Pfizer sitzt auch als einziges Unternehmen im Steuerungsgremium des Aktionsbündnis Nichtrauchen.

Und wie bestellt liefert das DKFZ heute eine Pressemitteilung, in der die Erstattung von Nikotinentwöhungspräparaten durch die Krankenkassen gefordert wird.

Hut ab. Das ist erstklassiges Timing und gute PR-Arbeit. In einem Artikel in der Süddeutschen Zeitung vom 3.9.2002 wird Martina Pötschke-Langer zitiert:
Wie Tabakkonzerne hier zu Lande Einfluss auf abtrünnige Raucher, Anti-Rauch-Kampagnen und Firmen nehmen, ist indes kaum zu eruieren.
Da könnte man auch "Tabakkonzerne" durch "Pharmakonzerne" ersetzen.

Am Rande: Auf der oben erwähnten Frühjahrstagung des WAT treffen wir auch auf Prof. Michael Kunze, unermüdlich im Einsatz.

Die Bewertung von Champix® überlasse ich hockeystick im Kommentar.
 
[Champix]
Autor: strappato   2007-02-22   Link   (2 KommentareIhr Kommentar  


hockeystick   2007-02-22  
Na denn. Erst einmal Glückwunsch, Herr Hasse, sogar ins Bildblog haben Sie's mit Champix geschafft. :-)

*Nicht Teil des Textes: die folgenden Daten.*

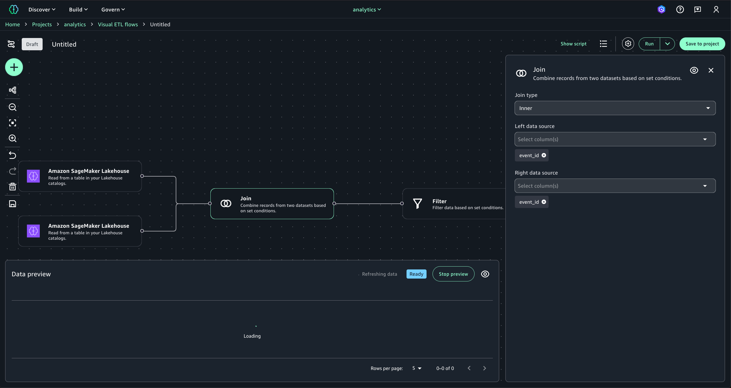Screen dimensions: 731x388
Task: Click the save disk icon in sidebar
Action: click(x=12, y=204)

Eine auführliche Analyse der Studienlage findet sich hier, weitaus fundierter als die ebenso schwache wie vielzitierte Cochrane-Metaanalyse. Was bringt eine Metaanalyse, wenn die Probleme im Design der zugrundeliegenden Studien übersehen werden?

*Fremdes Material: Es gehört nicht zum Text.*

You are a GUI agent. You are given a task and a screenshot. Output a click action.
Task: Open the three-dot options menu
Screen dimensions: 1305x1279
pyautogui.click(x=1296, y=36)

Ich möchte hier nur einen Punkt aus dem Artikel aufgreifen, nämlich die nur scheinbare Verblindung der Studien: Natürlich dämpft Champix das Verlangen nach einer Zigarette, ähnlich wie bei der Nikotinersatztherapie (NRT). Deshalb merken es viele Placebo-Probanden sehr schnell, dass sie "veräppelt werden" (The blinding analysis in a 2005 study by Dar found that 3.3 times as many placebo group members correctly guessed that they had received placebo (54.5%) as guess nicotine (16.4%)), und verlieren die Motivation. Das sind schließlich alles Leute, die so große Hoffnung in dieses Präparat gesetzt haben, dass sie sogar die Teilnahme an einer klinischen Studie risikieren. Dazu gibt es umfangreiche Literatur (pdf), und es gilt spätestens seit einem 1985 erschienenen Artikel von Hughes & Krahn als ein Kardinalfehler, wenn bei einer Nikotinersatztherapie-Studie die Qualität der Verblindung nicht geprüft und veröffentlicht wird.

Meines Wissens hat Pfizer keine Daten hierzu veröffentlicht, schon deshalb gehören die Studien in den Papierkorb.


hockeystick   2007-03-04  
Das Fazit des Arznei-Telegramm 03/2007, das die Studienlage nicht weiter hinterfragt, lautet dennoch: Unseres Erachtens kommt der Nikotinagonist allenfalls als Mittel der letzten Reserve in Betracht, wenn eine medikamentöse Unterstützung bei der Nikotinentwöhnung erforderlich ist und Nikotinersatztherapie fehlgeschlagen hat.